Sem remédios, sem prazo: crise no abastecimento atinge pacientes em Jaguariúna
- Redação

- há 2 dias
- 2 min de leitura

A falta de medicamentos na rede pública de saúde de Jaguariúna continua gerando preocupação entre moradores. Relatos diários enviadosencaminhados ao O Jaguar mostra que a situação não avançou apesar de municípios pressionarem o Estado.
“Faço uso diário de sete medicamentos e, ao procurar a farmácia municipal, foi informada de que quatro deles estão em falta, sem previsão de reposição, possivelmente apenas após o Carnaval”, escreveu uma moradora.
“São medicamentos essenciais para minha sobrevivência, utilizados para tratar ansiedade, depressão, insônia”, afirmou.
O problema no abastecimento não é recente. Desde dezembro, municípios paulistas vêm se organizando para cobrar o governo paulista sobre atrasos na entrega e na distribuição de medicamentos, especialmente os de alto custo.
Em Jaguariúna, o município enfrenta situação semelhante e registra atualmente cerca de 80 medicamentos em falta, muitos deles vinculados ao fornecimento estadual.

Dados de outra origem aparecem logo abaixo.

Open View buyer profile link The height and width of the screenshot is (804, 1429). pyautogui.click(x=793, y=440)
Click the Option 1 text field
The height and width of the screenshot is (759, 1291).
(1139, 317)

Diante da continuidade do problema, o prefeito Davi Neto (PP) publicou em suas redes, uma foto ao lado do secretário de Estado da Saúde, Eleuses Paiva, informando que se reuniu com o governo estadual para reforçar a cobrança pela normalização do fornecimento.Segundo o prefeito, o Estado reconheceu dificuldades logísticas e garantiu que o envio dos medicamentos está em andamento.
O que diz a Prefeitura de Jaguariúna:
Em nota mais recente, a Secretaria Municipal de Saúde informou que o desabastecimento é pontual e ocorreu “em razão de ajustes no fluxo logístico do fornecedor responsável pela distribuição estadual”.Segundo a pasta, o Estado vem realizando o envio gradual dos medicamentos, e que o município tem recebido de forma contínua.

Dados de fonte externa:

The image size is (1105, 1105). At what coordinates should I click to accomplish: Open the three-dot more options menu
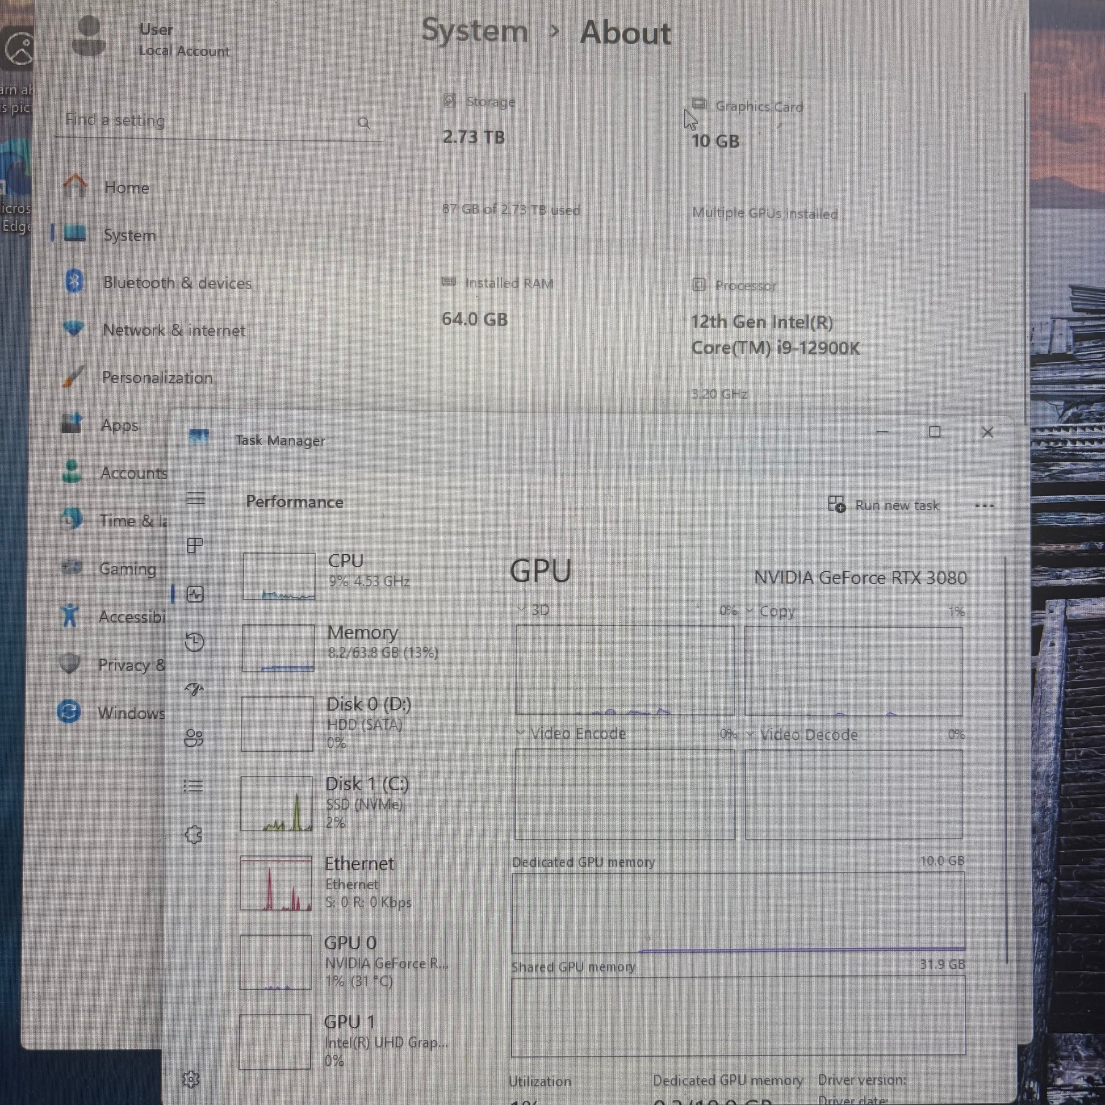[984, 506]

A Secretaria acrescenta ainda que o Governo do Estado manifestou o compromisso de normalizar o fornecimento no menor prazo possível. No entanto, até o momento, não há data definida para a completa regularização. A pasta afirma que segue acompanhando a situação de perto, “em diálogo permanente com os órgãos responsáveis”.
No ano passado, diante de situação semelhante, Jaguariúna garantiu que cobrava permanentemente a Secretaria de Estado da Saúde sobre a falta de medicamentos, inclusive os de alto custo e aqueles que são alvo de judicialização.
À época, o Estado chegou a informar datas específicas para a entrega de parte dos medicamentos em atraso (17 e 18 de dezembro).